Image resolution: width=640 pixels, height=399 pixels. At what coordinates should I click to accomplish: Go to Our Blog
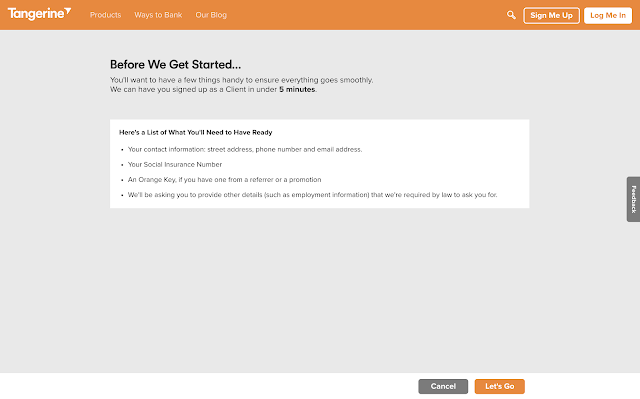pos(211,15)
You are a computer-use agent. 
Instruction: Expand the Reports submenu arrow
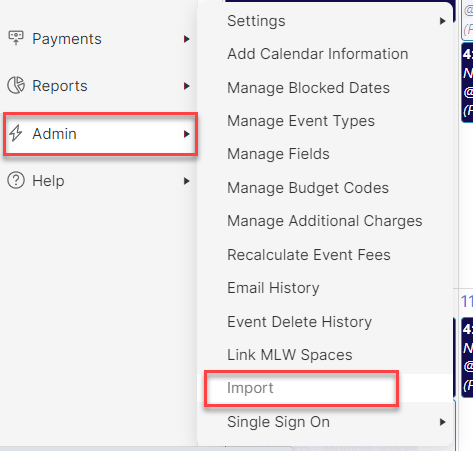187,86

## What you will do
Transcribe the full listing exactly, but keep every image out of it.

## Result
Image resolution: width=640 pixels, height=399 pixels. At what coordinates should I click to accomplish: Go to Our Blog
pos(211,15)
You are a computer-use agent. 
Instruction: Expand the Reports submenu arrow
187,86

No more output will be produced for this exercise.